File metadata and controls

512 lines (342 loc) · 20.3 KB

Installation

This document describes prerequisites for running Breeze and installation process.

The outline for this document in GitHub is available at top-right corner button (with 3-dots and 3 lines).

Docker Desktop

  • Version: Install the latest stable Docker Desktop and make sure it is in your PATH. Breeze detects if you are using version that is too old and warns you to upgrade.
  • Permissions: Configure to run the docker commands directly and not only via root user. Your user should be in the docker group. See Docker installation guide for details.
  • Disk space: On macOS, increase your available disk space before starting to work with the environment. At least 20 GB of free disk space is recommended. You can also get by with a smaller space but make sure to clean up the Docker disk space periodically. See also Docker for Mac - Space for details on increasing disk space available for Docker on Mac.
  • Docker problems: Sometimes it is not obvious that space is an issue when you run into a problem with Docker. If you see a weird behaviour, try breeze cleanup command. Also see pruning instructions from Docker.
  • Docker context: Recent versions of Docker Desktop are by default configured to use desktop-linux docker context that uses docker socket created in user home directory. Older versions (and plain docker) uses /var/run/docker.sock socket and default context. Breeze will attempt to detect if you have desktop-linux context configured and will use it if it is available, but you can force the context by adding --builder flag to the commands that build image or run the container and forward the socket to inside the image.

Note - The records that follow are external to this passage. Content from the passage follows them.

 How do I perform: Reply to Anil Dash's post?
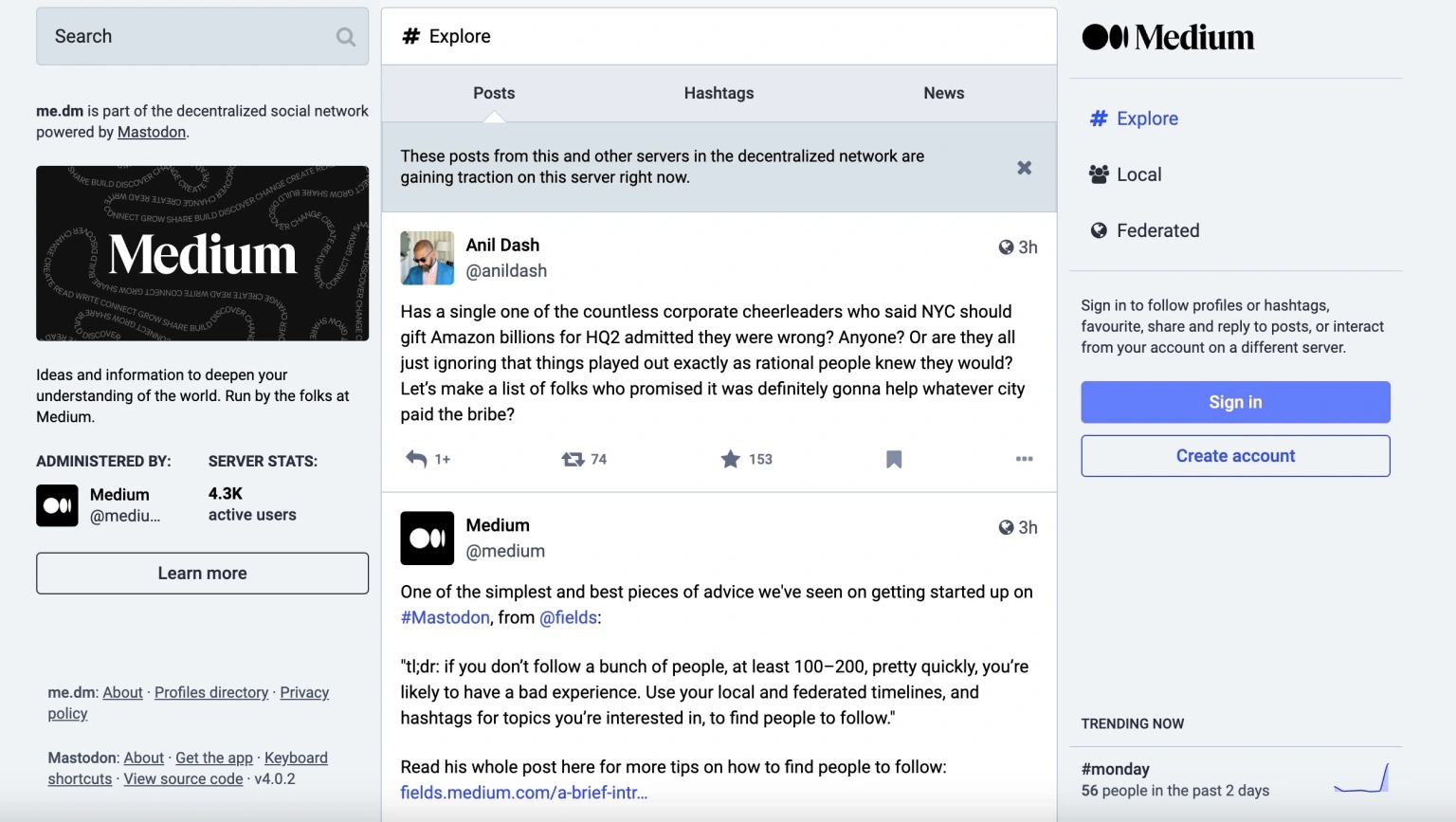point(416,459)
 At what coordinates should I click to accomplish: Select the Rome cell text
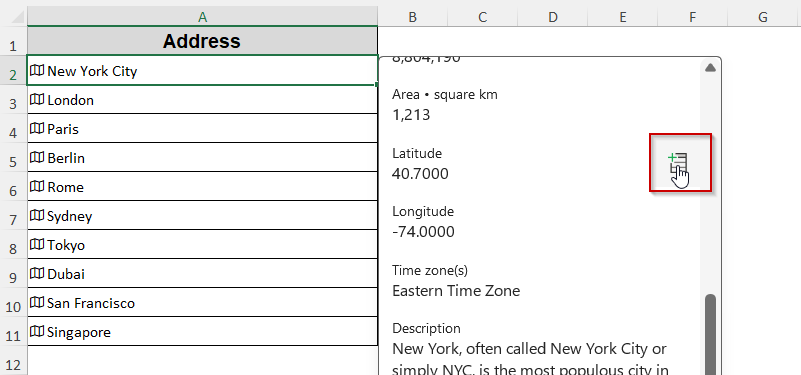[65, 187]
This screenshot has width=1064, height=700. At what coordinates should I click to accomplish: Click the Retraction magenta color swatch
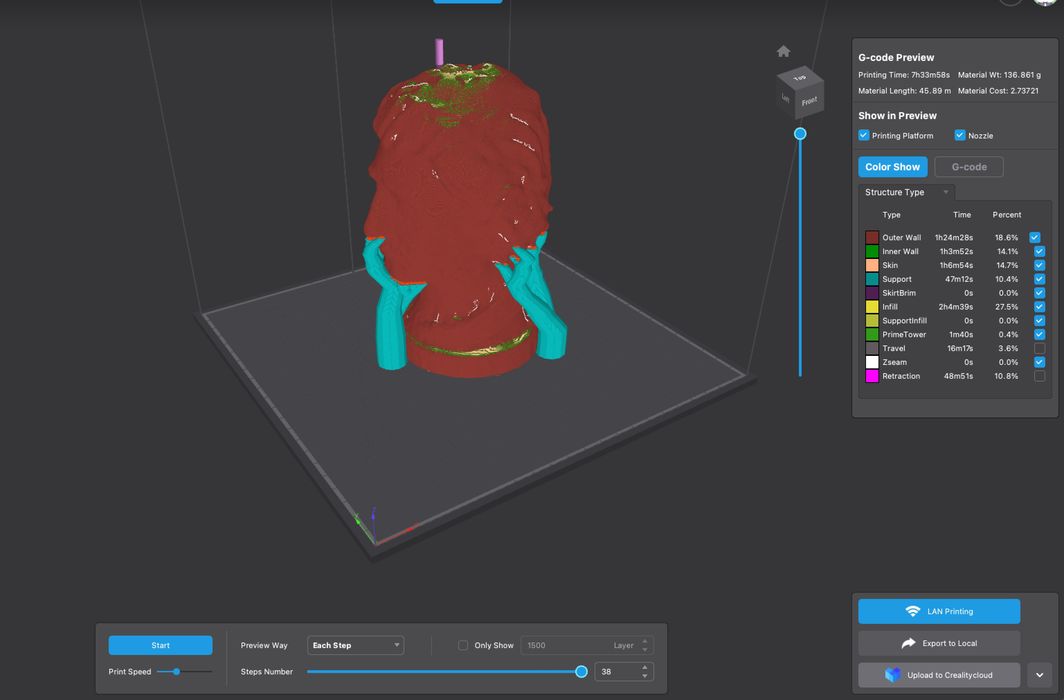pyautogui.click(x=871, y=376)
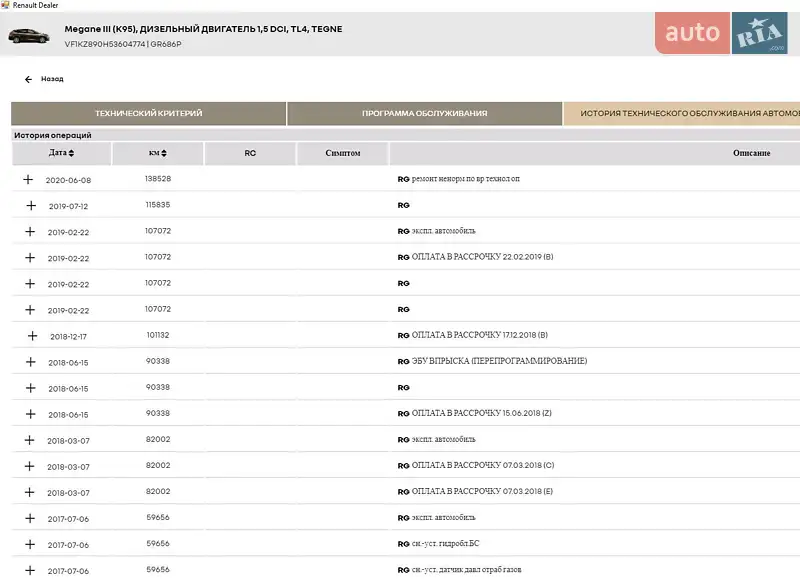Expand the 2019-07-12 service record
Screen dimensions: 800x581
point(30,205)
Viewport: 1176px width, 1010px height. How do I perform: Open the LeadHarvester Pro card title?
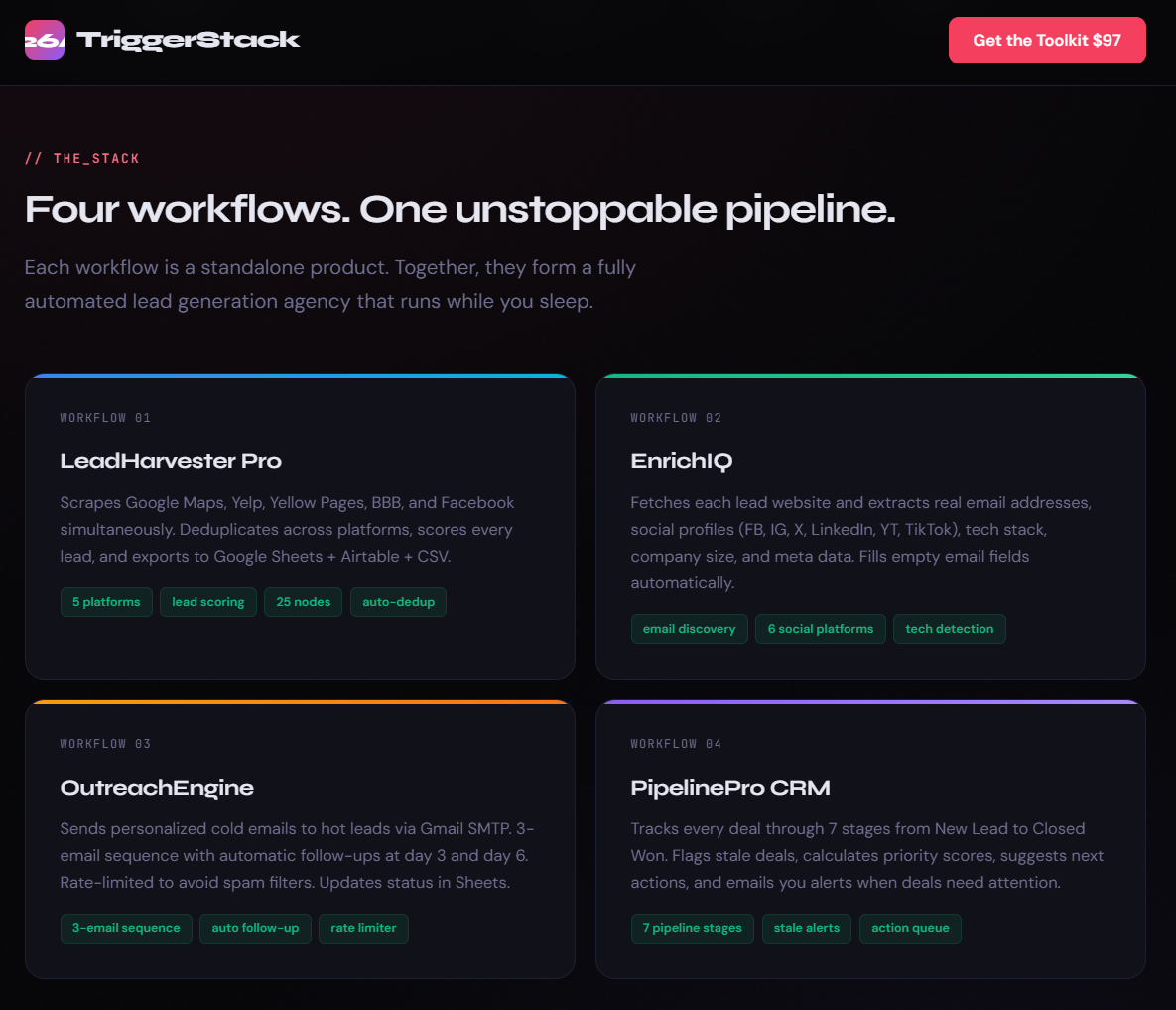[x=171, y=461]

Here is an example configuration with more than 200GB disk space for Docker:

Disk space MacOS
  • Docker is not running - even if it is running with Docker Desktop. This is an issue specific to Docker Desktop 4.13.0 (released in late October 2022). Please upgrade Docker Desktop to 4.13.1 or later to resolve the issue. For technical details, see also docker/for-mac#6529.

Docker errors that may come while running breeze

  • If docker not running in python virtual environment
  • Solution
    1. Create the docker group if it does not exist
  • sudo groupadd docker
    1. Add your user to the docker group.
  • sudo usermod -aG docker $USER
    1. Log in to the new docker group
  • newgrp docker
    1. Check if docker can be run without root
  • docker run hello-world
  • 5. In some cases you might make sure that "Allow the default Docker socket to be used" in "Advanced" tab of "Docker Desktop" settings is checked
Docker socket used

Note: If you use Colima, please follow instructions at: Contributors Quick Start Guide

Docker Compose

  • Version: Install the latest stable Docker Compose and add it to the PATH. Breeze detects if you are using version that is too old and warns you to upgrade.
  • Permissions: Configure permission to be able to run the docker-compose command by your user.

Docker in WSL 2

Airflow Breeze - Docker WSL2 integration
  • WSL 2 Filesystem Performance :
    Accessing the host Windows filesystem incurs a performance penalty, it is therefore recommended to do development on the Linux filesystem. E.g. Run cd ~ and create a development folder in your Linux distro home and git pull the Airflow repo there.
  • WSL 2 Docker mount errors:
    Another reason to use Linux filesystem, is that sometimes - depending on the length of your path, you might get strange errors when you try start Breeze, such as caused: mount through procfd: not a directory: unknown:. Therefore checking out Airflow in Windows-mounted Filesystem is strongly discouraged.
  • WSL 2 Docker volume remount errors:
    If you're experiencing errors such as ERROR: for docker-compose_airflow_run Cannot create container for service airflow: not a directory when starting Breeze after the first time or an error like docker: Error response from daemon: not a directory. See 'docker run --help'. when running the pre-commit tests, you may need to consider installing Docker directly in WSL 2 instead of using Docker Desktop for Windows.
  • WSL 2 Memory Usage :
    WSL 2 can consume a lot of memory under the process name "Vmmem". To reclaim the memory after development you can:
    • On the Linux distro clear cached memory: sudo sysctl -w vm.drop_caches=3
    • If no longer using Docker you can quit Docker Desktop (right click system try icon and select "Quit Docker Desktop")
    • If no longer using WSL you can shut it down on the Windows Host with the following command: wsl --shutdown
  • Developing in WSL 2:
    You can use all the standard Linux command line utilities to develop on WSL 2. Further VS Code supports developing in Windows but remotely executing in WSL. If VS Code is installed on the Windows host system then in the WSL Linux Distro you can run code . in the root directory of you Airflow repo to launch VS Code.

The uv tool

We are recommending to use the uv tool to manage your virtual environments and generally as a swiss-knife of your Python environment (it supports installing various versions of Python, creating virtual environments, installing packages, managing workspaces and running development tools.).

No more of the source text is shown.